[Problem] Beginning at the line that holds "The image size is (1239, 832).", transcribe each line exactly through the end of the records, and leave any pictures out.

(Information given begins)

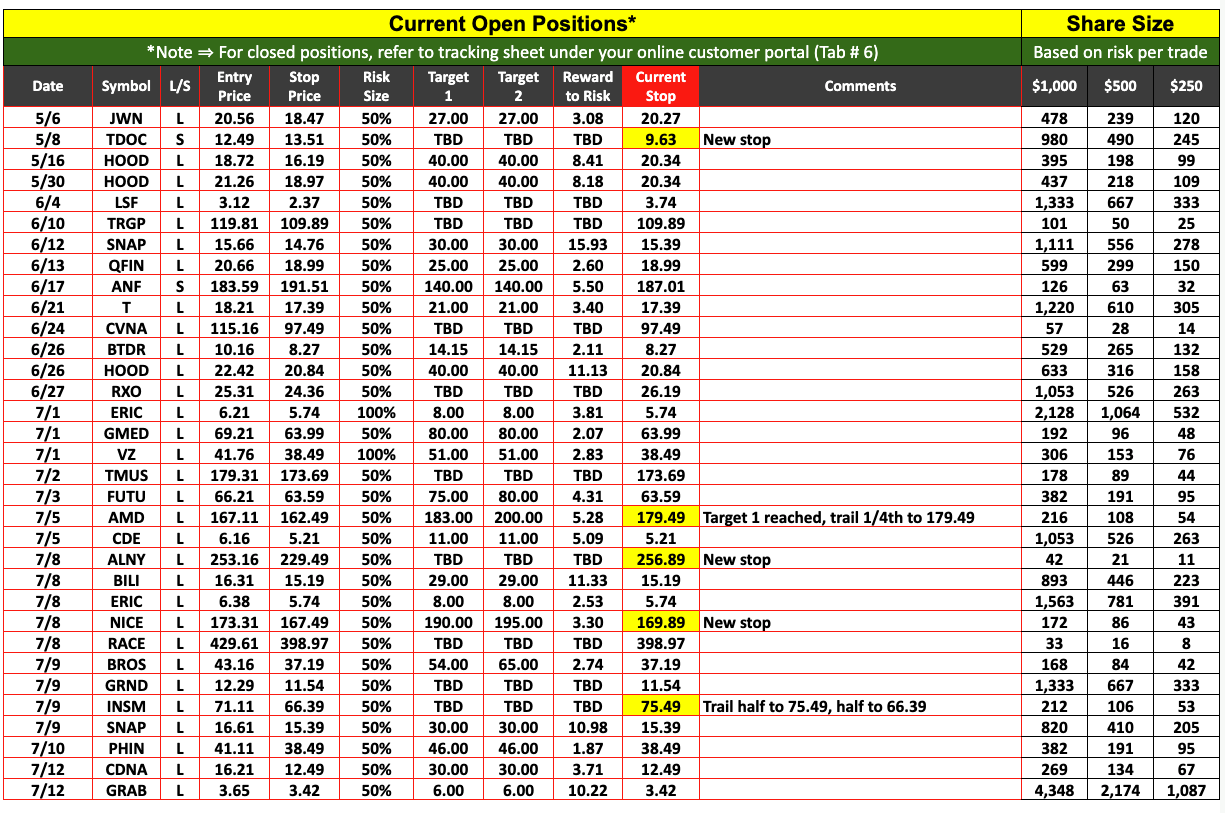The image size is (1225, 813).
Task: Click the "Comments" column header
Action: [860, 86]
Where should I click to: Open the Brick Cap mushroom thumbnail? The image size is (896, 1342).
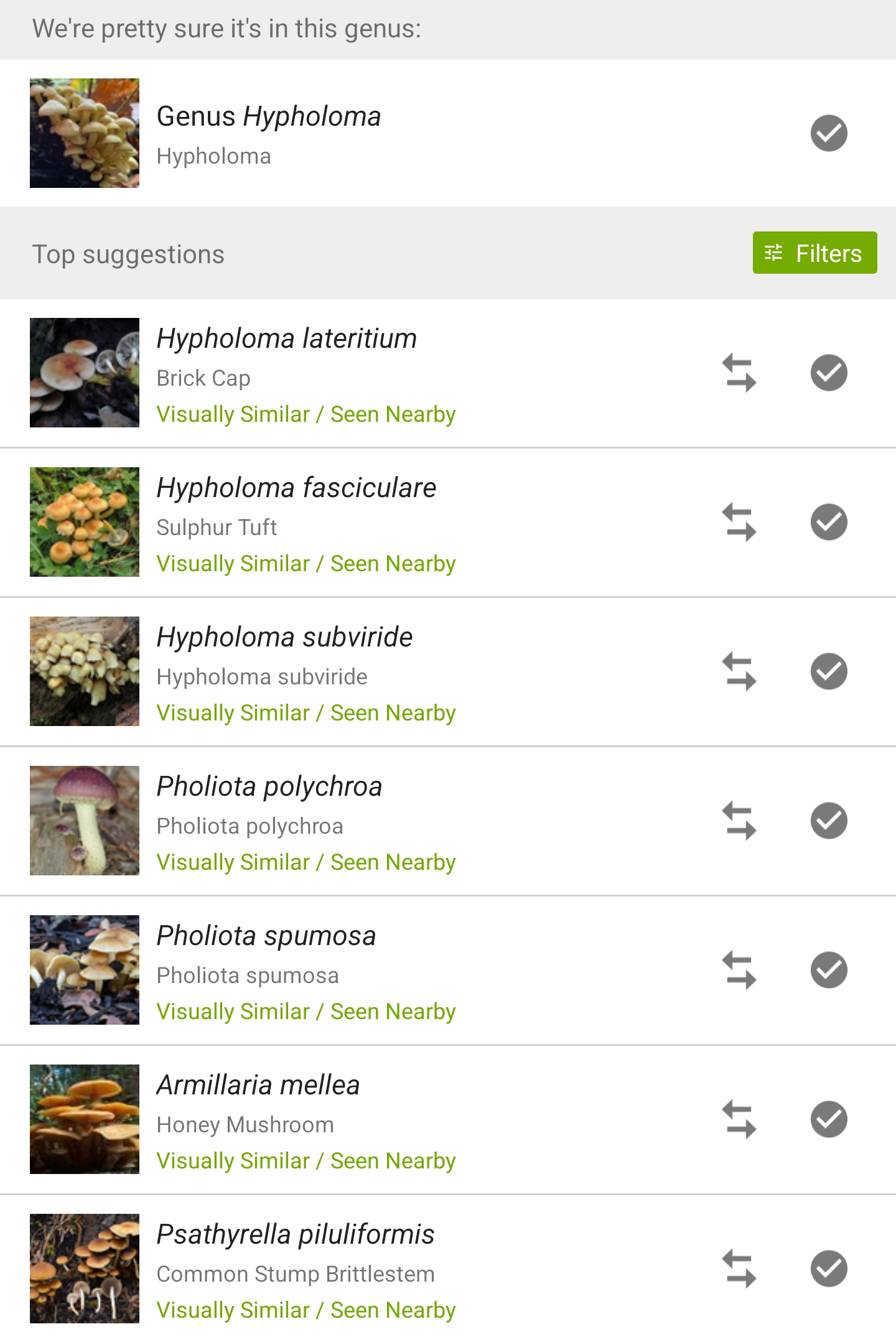[x=85, y=373]
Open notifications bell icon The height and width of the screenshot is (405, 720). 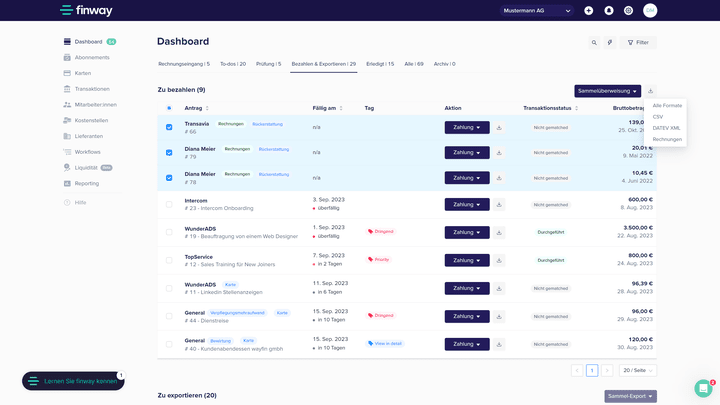(x=609, y=11)
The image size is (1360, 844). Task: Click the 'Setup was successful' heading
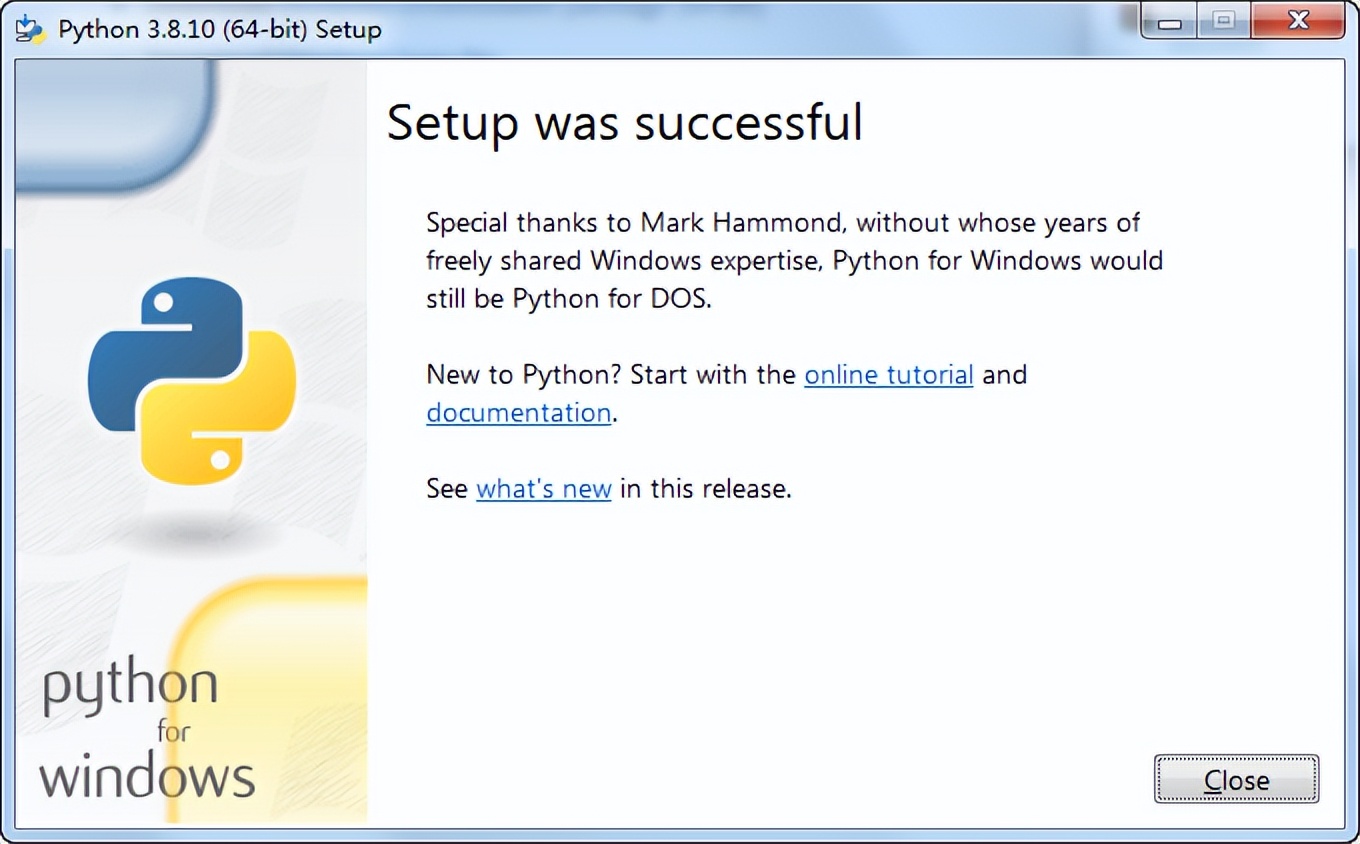(624, 123)
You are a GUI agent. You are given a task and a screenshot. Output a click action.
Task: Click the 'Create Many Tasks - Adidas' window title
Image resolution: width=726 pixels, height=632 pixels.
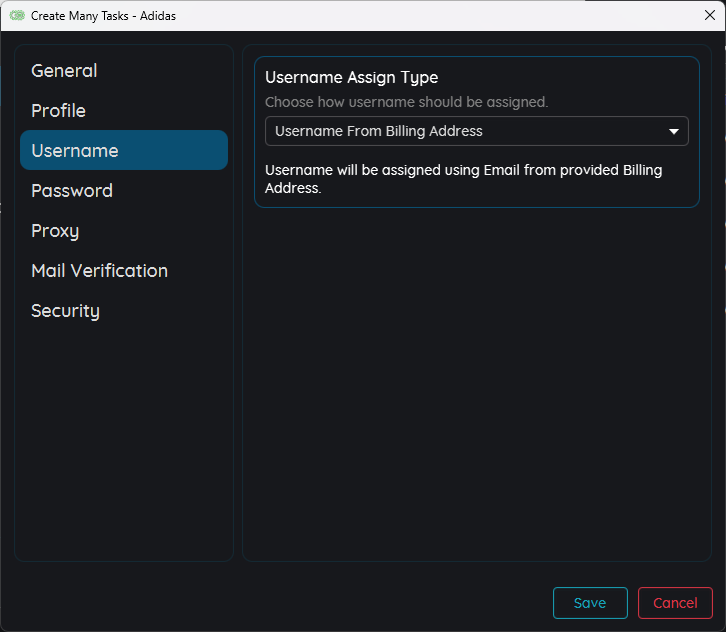pos(103,16)
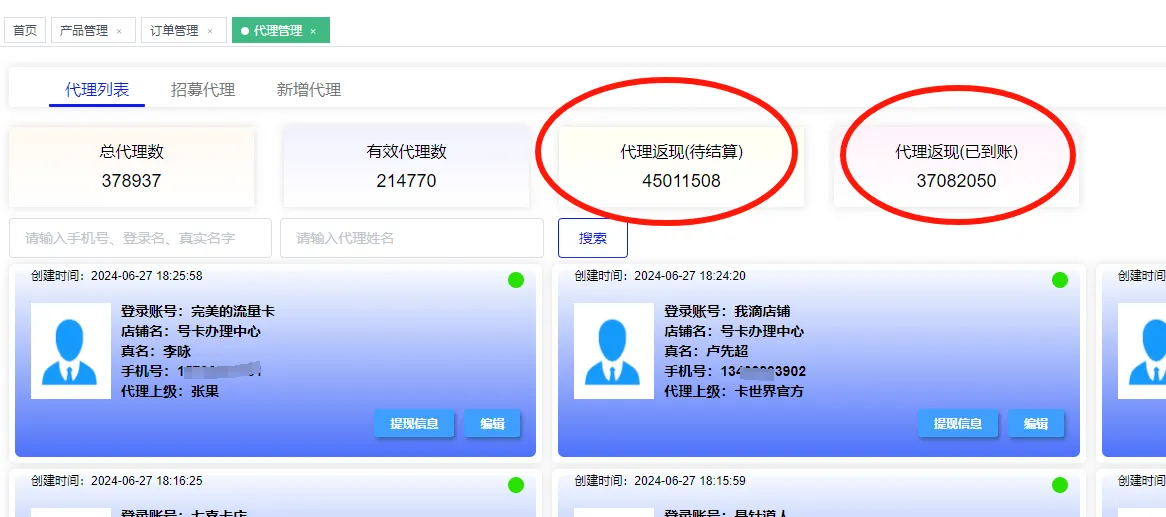The image size is (1166, 517).
Task: Focus the 请输入代理姓名 input field
Action: pos(411,238)
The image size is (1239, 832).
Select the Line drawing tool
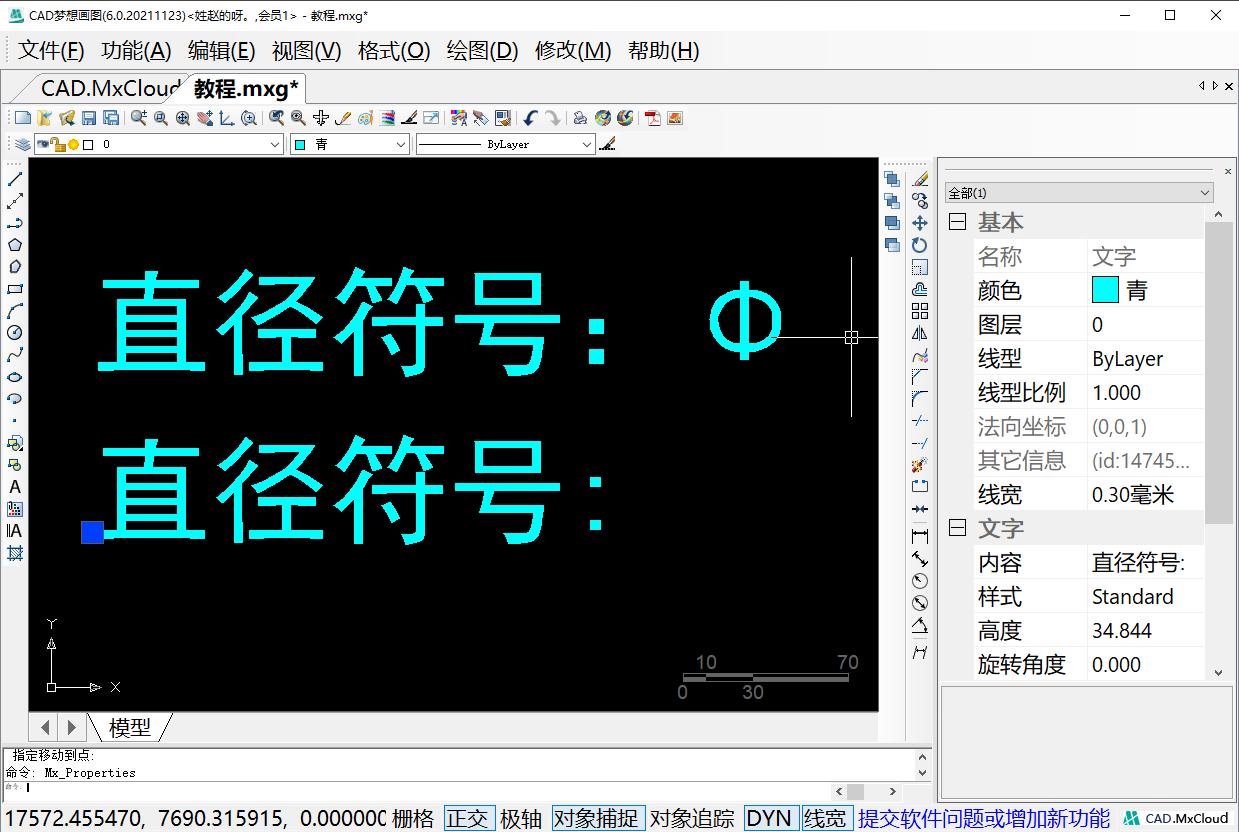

(Information given ends)

[Solution for this problem]
The image size is (1239, 832).
Select the Line drawing tool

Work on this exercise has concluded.